— INSTRUCTIONS TO FOLLOW —
For the material that follows, state how many lines contain the word "every", and add nothing.

----

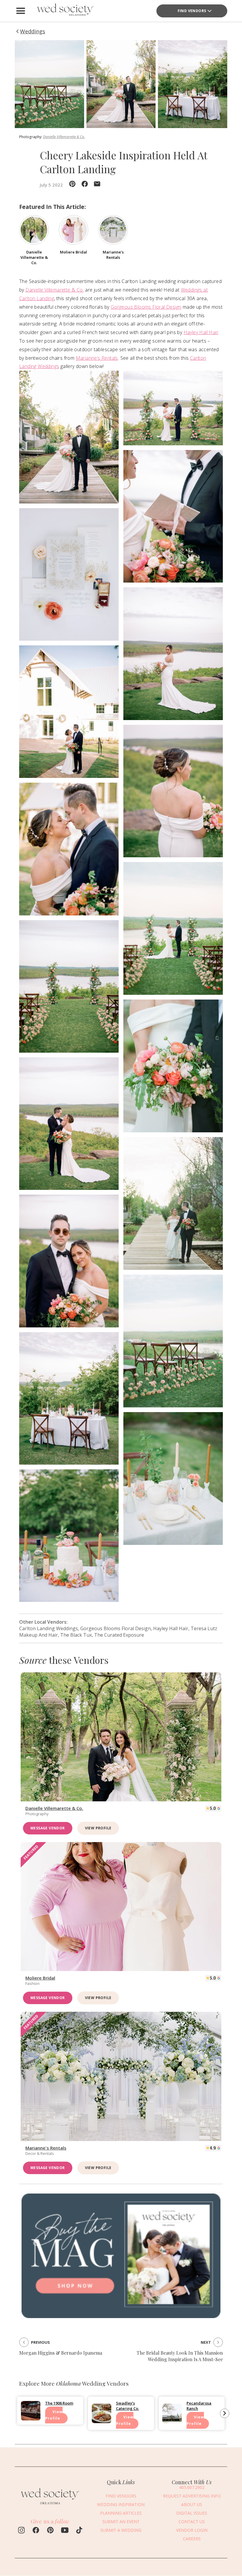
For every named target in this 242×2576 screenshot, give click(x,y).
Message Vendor (47, 1828)
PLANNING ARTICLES (121, 2513)
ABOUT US (191, 2504)
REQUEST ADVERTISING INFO (192, 2496)
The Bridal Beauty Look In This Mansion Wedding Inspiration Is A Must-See (180, 2356)
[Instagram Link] (21, 2531)
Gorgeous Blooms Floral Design (146, 307)
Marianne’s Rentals (97, 358)
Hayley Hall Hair (201, 332)
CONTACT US (192, 2521)
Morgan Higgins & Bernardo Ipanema (60, 2353)
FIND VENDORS (192, 10)
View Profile (98, 1828)
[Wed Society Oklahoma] (64, 11)
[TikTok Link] (79, 2531)
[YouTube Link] (65, 2531)
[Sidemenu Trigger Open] (21, 11)
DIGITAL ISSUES (191, 2513)
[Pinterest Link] (50, 2531)
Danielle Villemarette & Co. (64, 136)
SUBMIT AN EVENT (121, 2521)
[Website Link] (50, 2506)
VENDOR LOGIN (191, 2530)
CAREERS (192, 2538)
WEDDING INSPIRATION (121, 2504)
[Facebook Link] (36, 2531)
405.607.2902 (192, 2487)
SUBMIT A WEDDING (120, 2530)
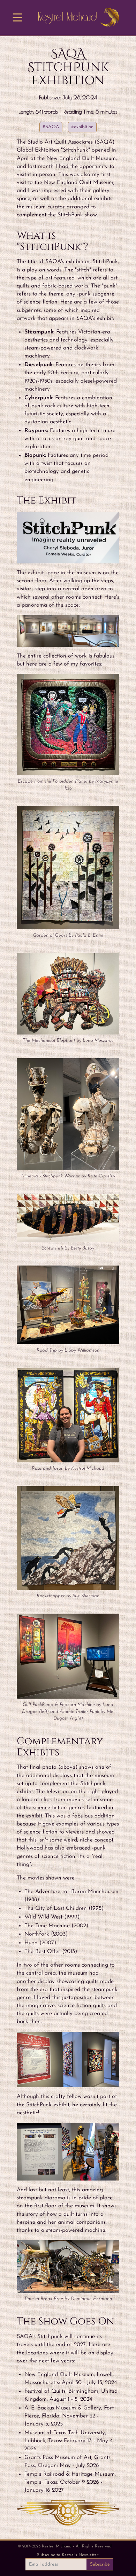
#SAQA (51, 127)
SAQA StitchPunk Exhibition (68, 67)
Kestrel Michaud (67, 17)
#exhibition (82, 127)
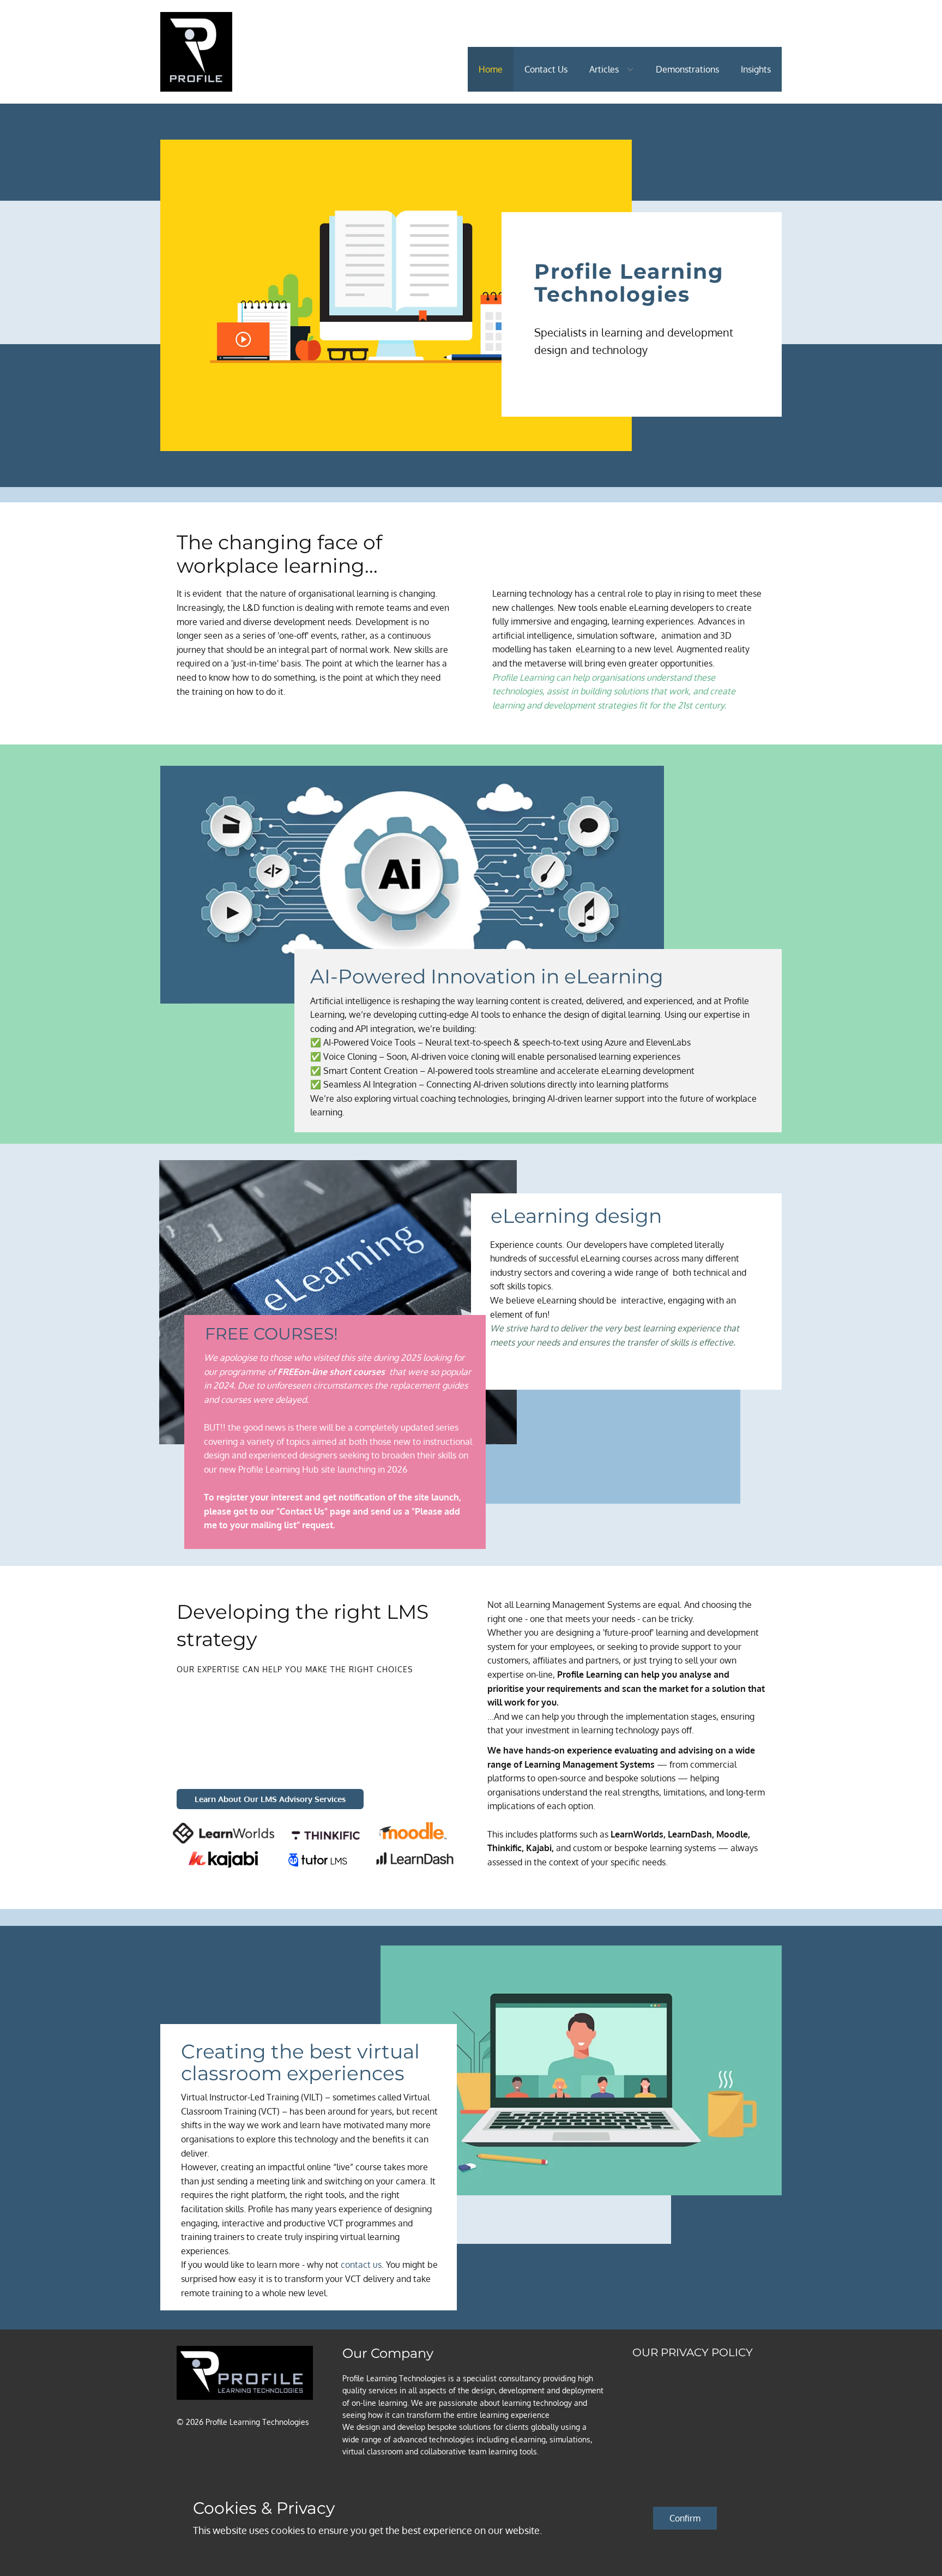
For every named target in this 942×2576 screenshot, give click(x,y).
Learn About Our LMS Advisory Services (270, 1799)
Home (491, 69)
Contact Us (545, 69)
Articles (604, 69)
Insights (756, 69)
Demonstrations (687, 69)
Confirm (685, 2518)
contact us (361, 2264)
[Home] (196, 52)
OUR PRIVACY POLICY (692, 2352)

----

— REPLY TO THE EXERCISE —
2